You should also check that your tables are using AUTO_INCREMENT fields. If not, mysql_insert_id() will not return the insert ID. See the docs:
http://www.php.net/manual/en/function.mysql-insert-id.php
I highly recommend that you use prepared statements with mysqli::prepare, perhaps via PDO. It's ultimately simpler and safer.

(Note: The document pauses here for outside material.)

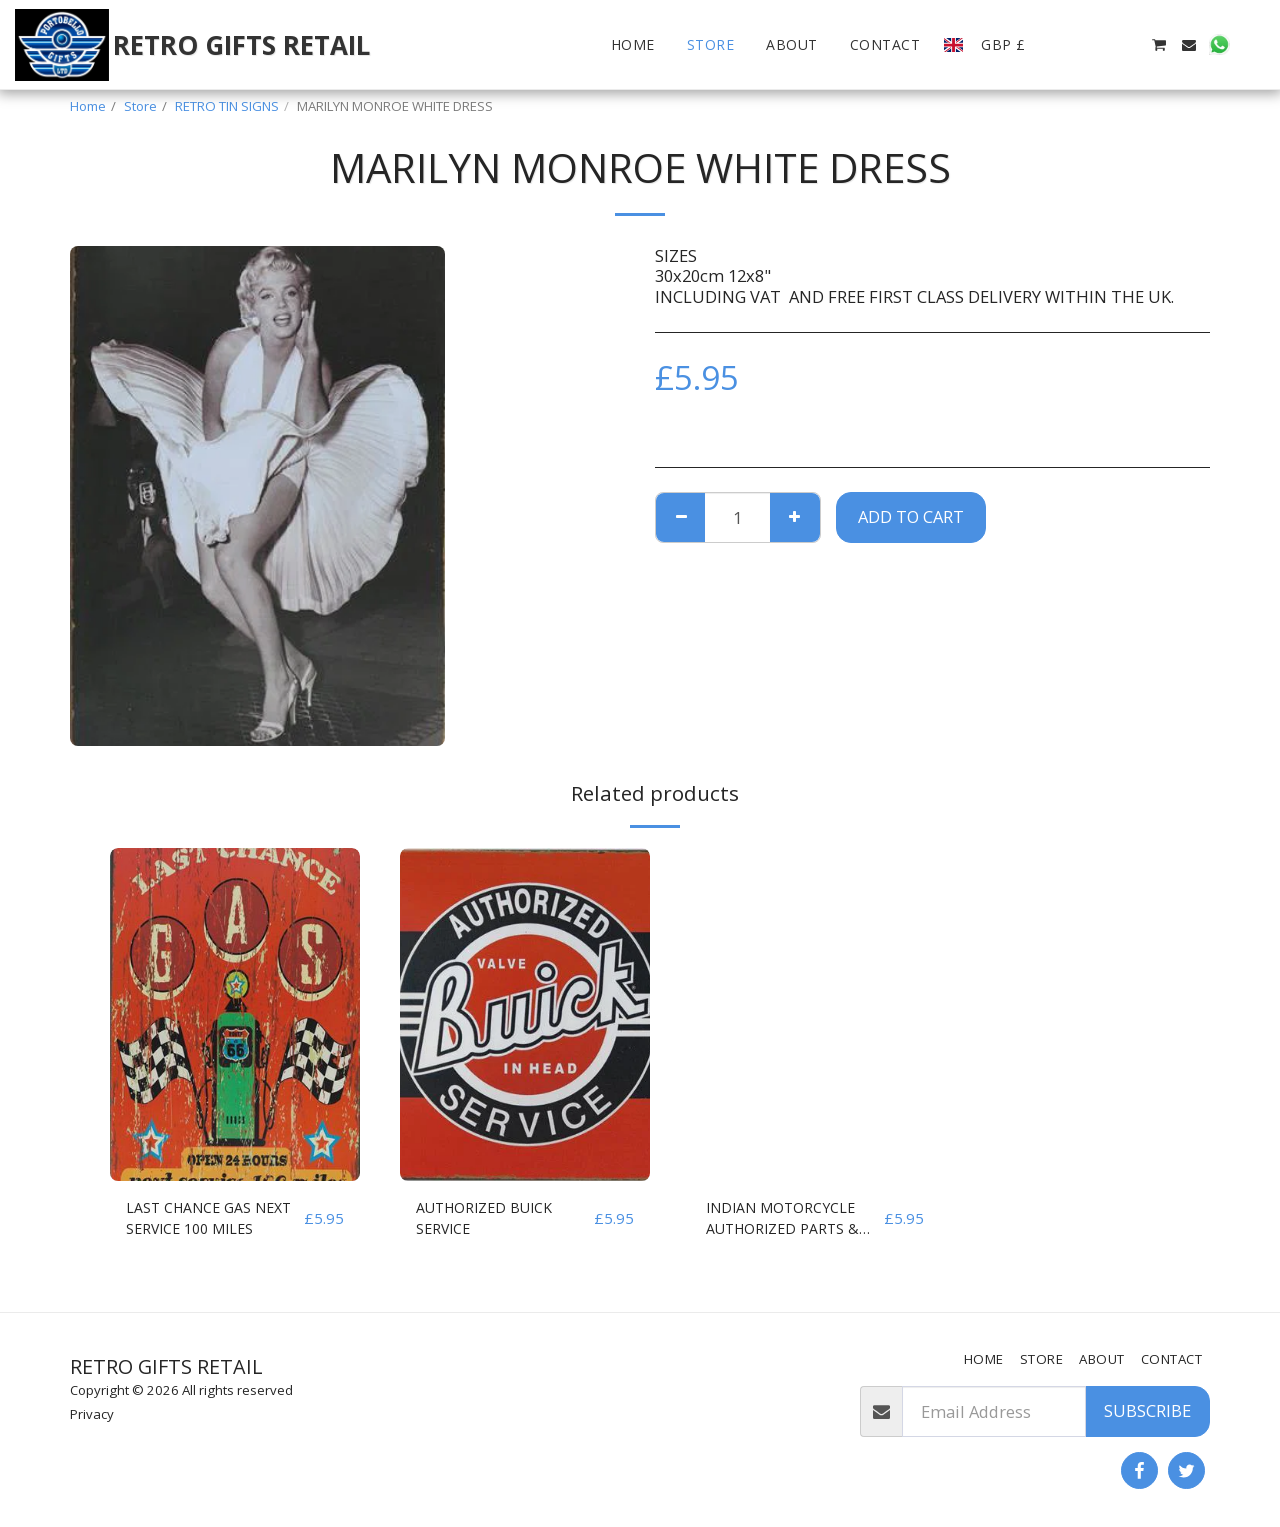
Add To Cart (911, 516)
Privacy (92, 1414)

Here's an untested example:
$dsn = 'mysql:dbname=test;host=127.0.0.1';
$user = 'dbuser';
$password = 'dbpass';
$dbh = new PDO($dsn, $user, $password);
$stmt_artist = $dbh->prepare(
'INSERT INTO `table_artist` (artistName) VALUES (?)'
);
$stmt_albums = $dbh->prepare(
'INSERT INTO `table_albums` (albumName) VALUES (?)'
);
$stmt_genre = $dbh->prepare(
'INSERT INTO `table_genre` (musicGenre) VALUES (?)'
);
$stmt_year = $dbh->prepare(
'INSERT INTO `table_year` (albumYear) VALUES (?)'
);
$stmt_link = $dbh->prepare(
'INSERT INTO `table_link` (albumsId, artistId, genreId, yearId) '.
'VALUES (?, ?, ?, ?)'
);
$stmt_albums->execute(array( $artist ));
$artist_id = $dbh->lastInsertId();
$stmt_albums->execute(array( $album ));
$album_id = $dbh->lastInsertId();
$stmt_genre->execute(array( $genre ));
$genre_id = $dbh->lastInsertId();
$stmt_year->execute(array( $year ));
$year_id = $dbh->lastInsertId();
$stmt_link->execute(array( $artist_id, $album_id, $genre_id, $year_id ));
You need to call it separately for each insert, and store the result of each call separately. Like this:
$sql = 'INSERT INTO `'.TABLE_ARTIST.'` (artistName) VALUES ("'.$artist.'")';
$resultArtist = mysql_query($sql);
$lastArtistId = mysql_insert_id();
$sql = 'INSERT INTO `'.TABLE_ALBUMS.'` (albumName) VALUES ("'.$album.'")';
$resultAlbums = mysql_query($sql);
$lastAlbumId = mysql_insert_id();
$sql = 'INSERT INTO `'.TABLE_GENRE.'` (musicGenre) VALUES ("'.$genre.'")';
$resultGenre = mysql_query($sql);
$lastGenreId = mysql_insert_id();
$sql = 'INSERT INTO `'.TABLE_YEAR.'` (albumYear) VALUES ("'.$year.'")';
$resultYear = mysql_query($sql);
$lastYearId = mysql_insert_id();
$sql = 'INSERT INTO `'.TABLE_LINK.'` (albumsId,artistId,genreId,yearId) VALUES ("'.$lastAlbumId.'","'.$lastArtistId.'","'.$lastGenreId.'","'.$lastYearId.'")';
Also, it only works if each of tables you're inserting into has AUTO_INCREMENT enabled.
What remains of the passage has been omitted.